- Passage provided:
* * *

My whatchamacallit’s gone haywire again.

“My whatchamacallit’s gone haywire again. Can you have a look?” I listened to the voicemail a half dozen times. That was the entire message. No name, no telephone number, no date, no time, not even the name of the school. The message was left on my personal cellphone; I suppose I should have known better than to give that out! I did not recognize the caller’s voice. I could only assume that it was a teacher calling from one of the schools where our company provides technical support. She probably did not realize that there is a whole team of people here, working with many different schools, addressing many aspects of educational technology. She probably did not consider that, given my role in our organization, it might not be particularly cost-effective for me to serve as first responder whenever a whatchamacallit goes haywire.

* * *

Print the whole text about the whatchamacallit voicemail word for word. The items that come after this text aren't needed.

- Extracted data:
* * *

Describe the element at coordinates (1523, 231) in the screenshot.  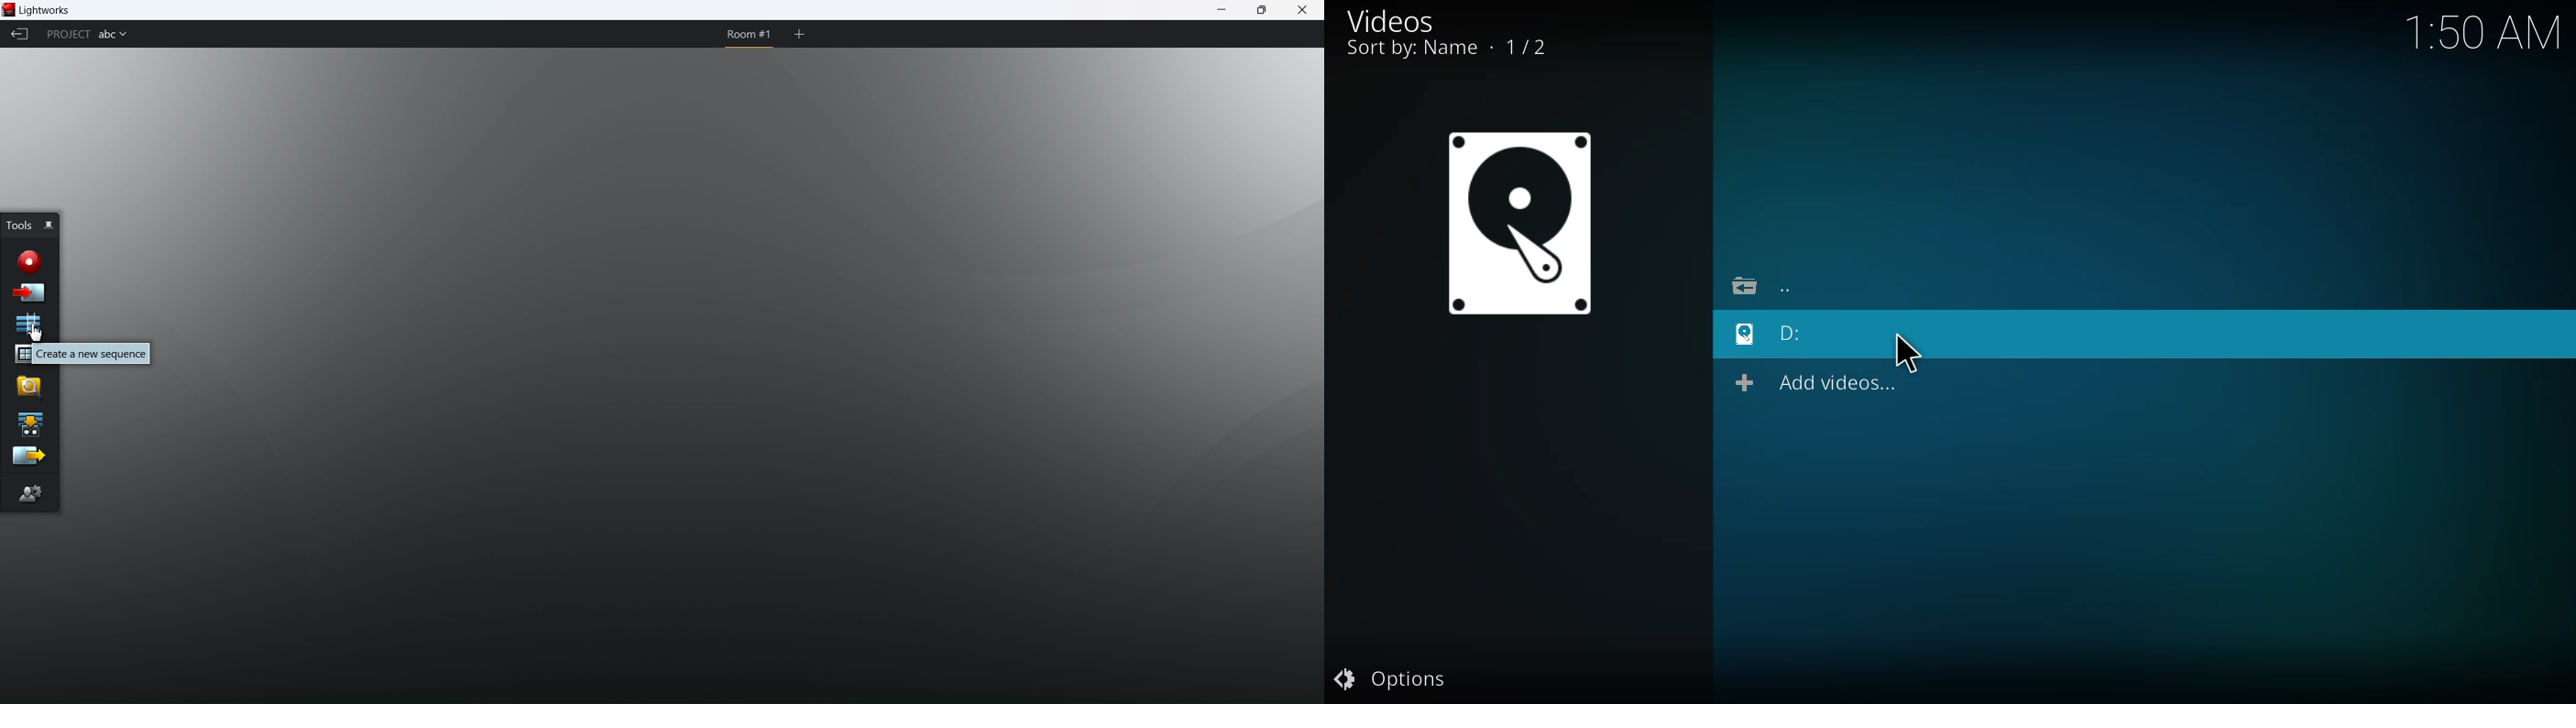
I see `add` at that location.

* * *

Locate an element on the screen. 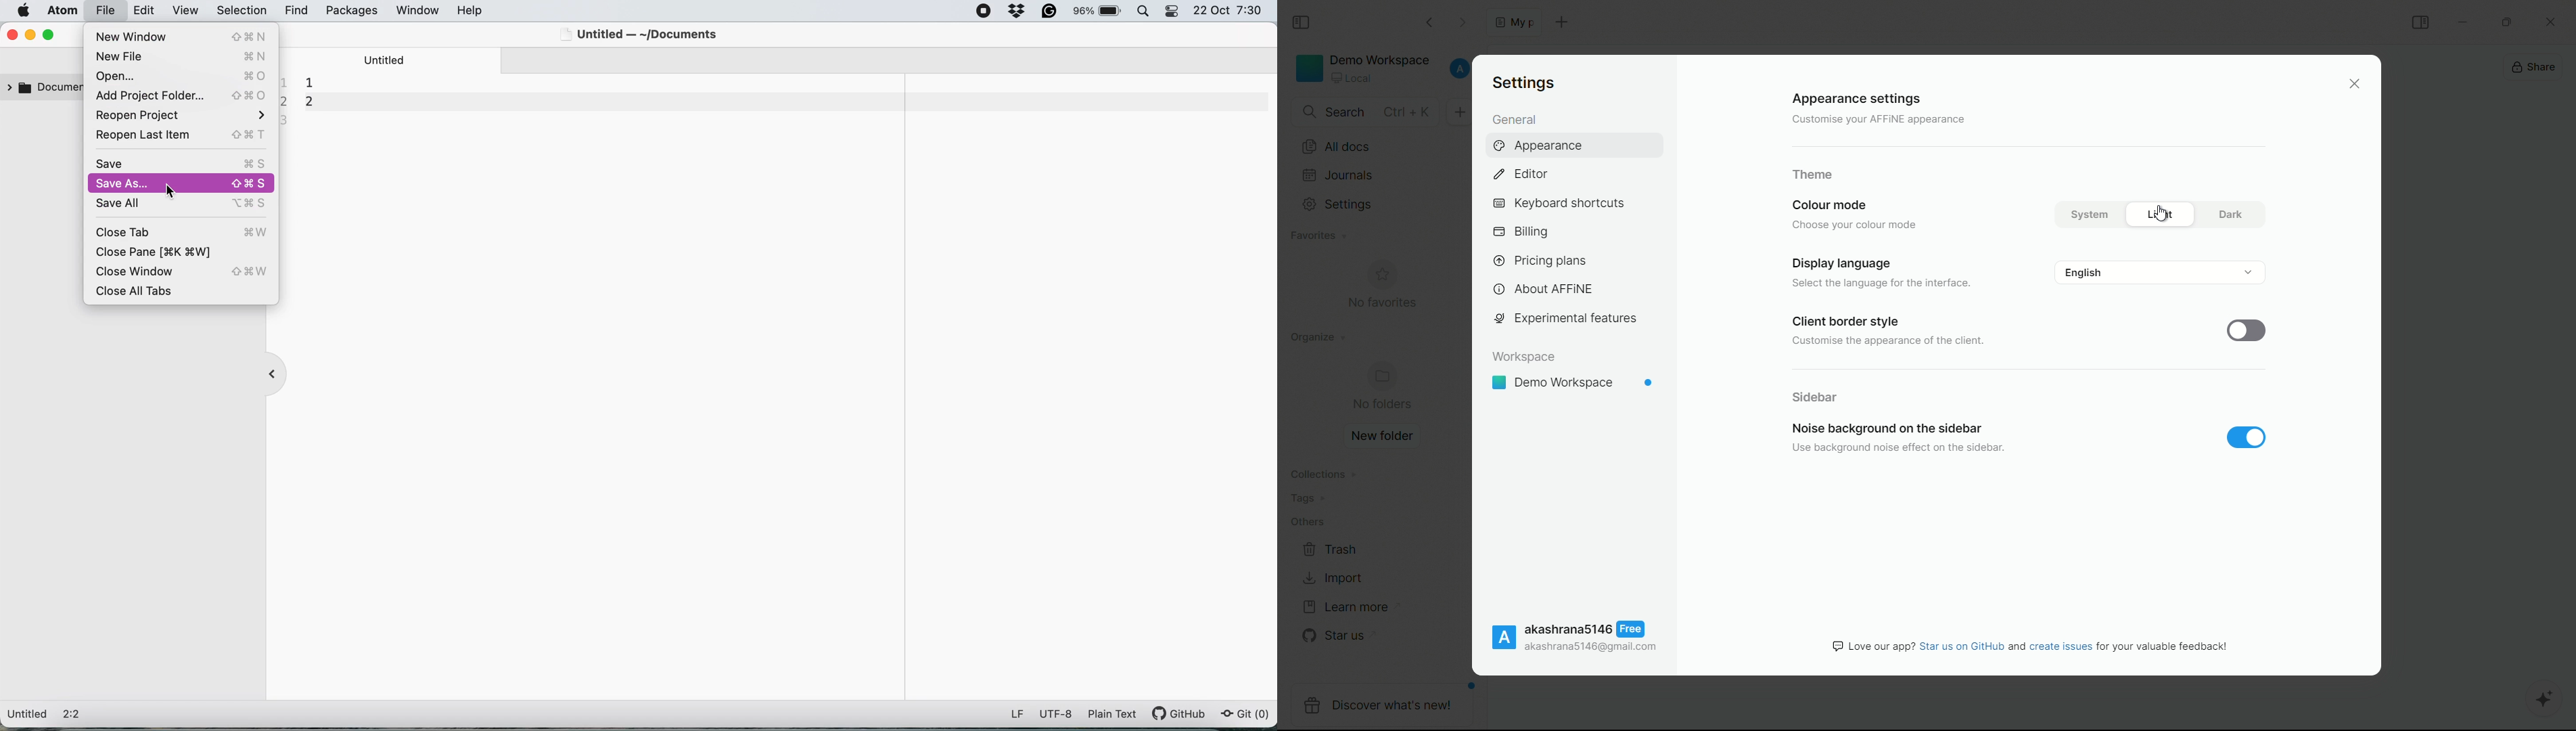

* * *

- Solution to the problem:
My whatchamacallit’s gone haywire again.

“My whatchamacallit’s gone haywire again. Can you have a look?” I listened to the voicemail a half dozen times. That was the entire message. No name, no telephone number, no date, no time, not even the name of the school. The message was left on my personal cellphone; I suppose I should have known better than to give that out! I did not recognize the caller’s voice. I could only assume that it was a teacher calling from one of the schools where our company provides technical support. She probably did not realize that there is a whole team of people here, working with many different schools, addressing many aspects of educational technology. She probably did not consider that, given my role in our organization, it might not be particularly cost-effective for me to serve as first responder whenever a whatchamacallit goes haywire.